Work order
Pictures must not appear in the copy. Set down exactly the line with "How do I perform: Open" and each line after it through the end of the data below.

=== Begin Enclosure ===

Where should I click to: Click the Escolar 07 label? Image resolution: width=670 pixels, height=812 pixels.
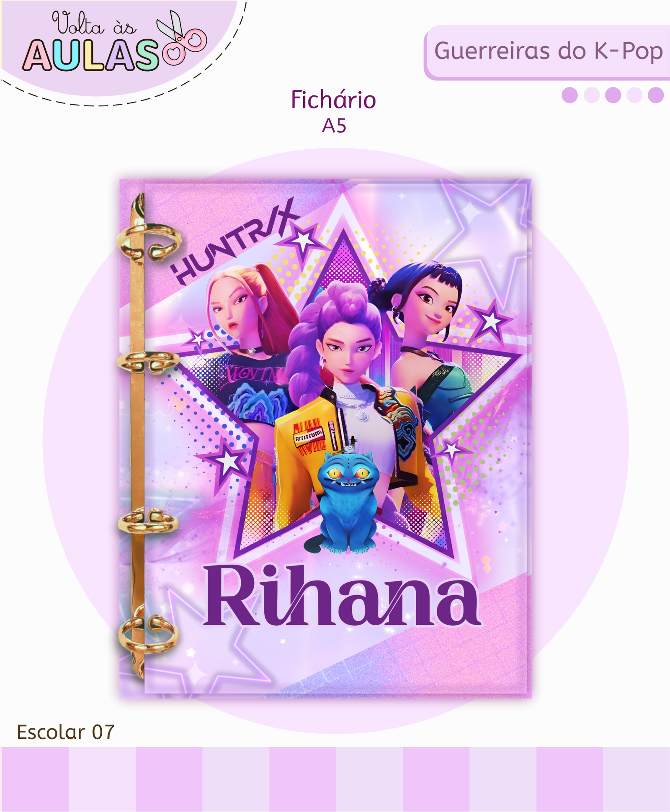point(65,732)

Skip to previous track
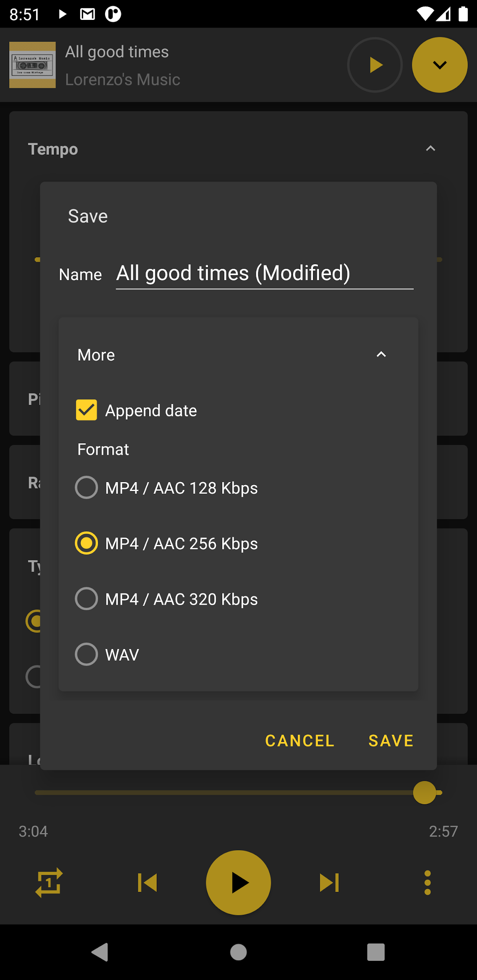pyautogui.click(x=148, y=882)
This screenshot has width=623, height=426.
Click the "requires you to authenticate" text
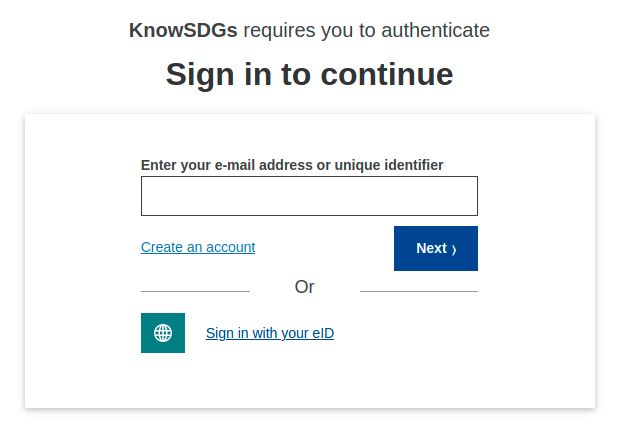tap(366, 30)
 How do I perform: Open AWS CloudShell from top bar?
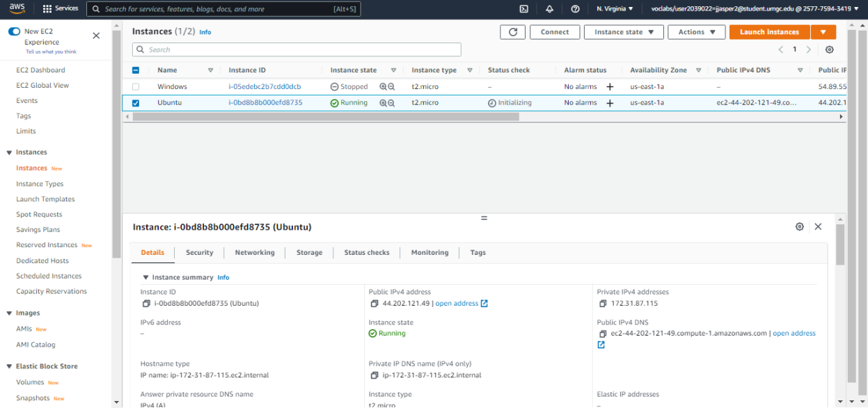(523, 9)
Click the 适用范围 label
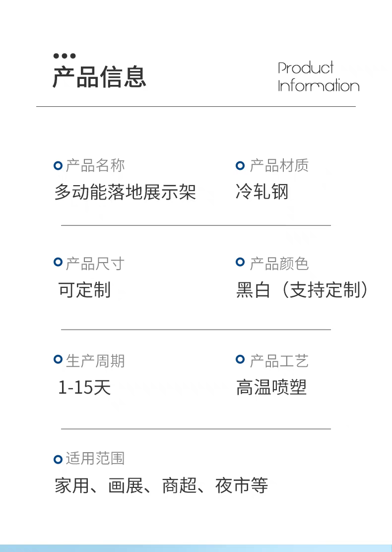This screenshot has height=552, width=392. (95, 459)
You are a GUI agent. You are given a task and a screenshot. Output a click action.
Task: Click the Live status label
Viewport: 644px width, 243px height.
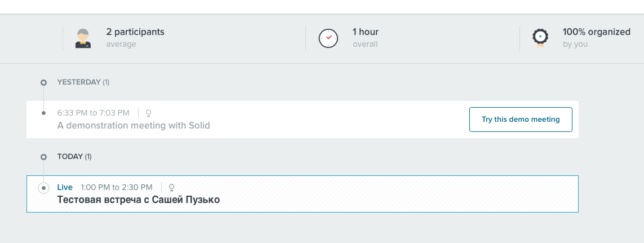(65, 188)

=== End Enclosure ===

Response to the task
 How do I perform: Open AWS CloudShell from top bar?
(523, 9)
Click the 适用范围 label
This screenshot has height=552, width=392. (95, 459)
You are a GUI agent. You are given a task and a screenshot. Output a click action.
Task: Click the Live status label
Viewport: 644px width, 243px height.
(65, 188)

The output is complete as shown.